MILWAUKEE -- Jim Edmonds acknowledged he's been hurting since the start of July. He'll continue to grit it out -- as he did Monday night -- before deciding whether to retire.
He has been unable to play the field since his right Achilles' tendon tightened Saturday night and has been dropping hints that this year will be his final one after not playing last season. Limited to only pinch hitting, he didn't need to run after his at-bat against Bronson Arroyo.
"I'm trying to play through it," Edmonds said. "Hopefully it doesn't get any worse. ... I'll keep going out there until I can't go out there anymore."
Edmonds hit a big blast off a fastball from Arroyo, dropping the bat only to watch his shot sail foul. He sent the next pitch over the Reds' bullpen in right-center field.
"I play a mental chess match, man," Arroyo said. "That's how I win ballgames and I got beat that time. Edmonds beat me. I didn't think in a million years -- I threw the ball right where I wanted to -- I didn't think he could even swing at the pitch and he hits it out of the park.
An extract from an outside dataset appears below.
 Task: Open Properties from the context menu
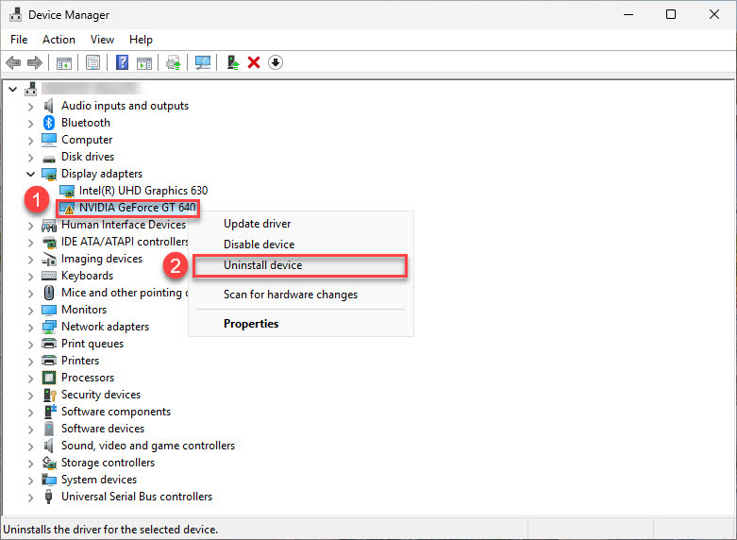pos(251,324)
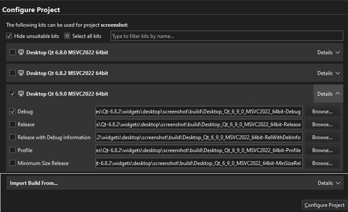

You tip your hat to somebody who comes off the bench and does that."
Rickie Weeks added a two-run homer in the third inning as Milwaukee won its fifth straight to match a season-best streak after trailing 2-0 early.
Reliever Carlos Villanueva (1-0) pitched the eighth and rookie closer John Axford rebounded from his first blown save of the season Friday night to notch his 15th save after allowing a one-out double to pinch-hitter Laynce Nix.
Milwaukee snapped a six-game losing streak to the Reds and kept them from moving into a virtual tie in the NL Central with St. Louis.
Cincinnati has been in first or second place in the division since early May, and Milwaukee has remained a distant third. They're closing fast, but need to sweep the Reds to pressure the leaders.
Arroyo (10-6) finished his 11th complete game, and second in a loss, after being staked a 2-0 lead on a two-run single by Ryan Hanigan in the second.
"I was hoping to keep riding it out and maybe get a 10-inning win instead of an eight-inning loss, but that's the way it goes," Arroyo said.
With two outs in the third, Wolf singled and Weeks followed with a 447-foot shot to straightaway center field to tie it at 2. Weeks has six homers in his last nine games, and the Brewers have hit at least one in 15 straight.
"Rickie continues to be amazing," Brewers manager Ken Macha said. "We haven't seen too many balls hit that far here."
The Reds' right-hander had allowed just one run in his previous 16 innings against Milwaukee until Weeks' at-bat and retired 13 straight before Edmonds' hit.
"Two pitches were the ball game," Reds manager Dusty Baker said. "You hate to lose a game like that, especially when Bronson was pitching so well."
Milwaukee's bullpen also picked up Wolf, who had given up 12 runs and volunteered to stay in the game to save the tired relievers in a 15-3 loss to the Pirates on Wednesday. The move has paid off; Milwaukee hasn't lost since.
"It was gutsy of him in Pittsburgh," Axford said. "For him to turn it around and do that, it's unbelievable and awesome. Too bad we couldn't get the 'W' for Randy."
Wolf scattered five singles over seven innings, allowing the only Reds runs off Hanigan's hit that set the stage for Edmonds' matchup with Arroyo.
"I was like, 'Don't strike out and look like an idiot,'" Edmonds said. "You're up there trying to survive. He threw a fastball, it was up and probably out of the zone and I got to it."
Milwaukee has won seven straight at Miller Park. ... Rolen returned to the lineup after missing nine games with a strained right hamstring. ... Brewers RF Corey Hart said his right thumb is still aching after crashing into a wall Friday sliding to make a catch and jamming his wrist. Hart played catch for the first time Monday, but still isn't able to grip a bat and was wearing a brace on the bench during the game. ... Amid trade rumors, Macha joked he might give Prince Fielder a day off. That's unlikely because Fielder has played in 286 straight games -- the longest streak in franchise history.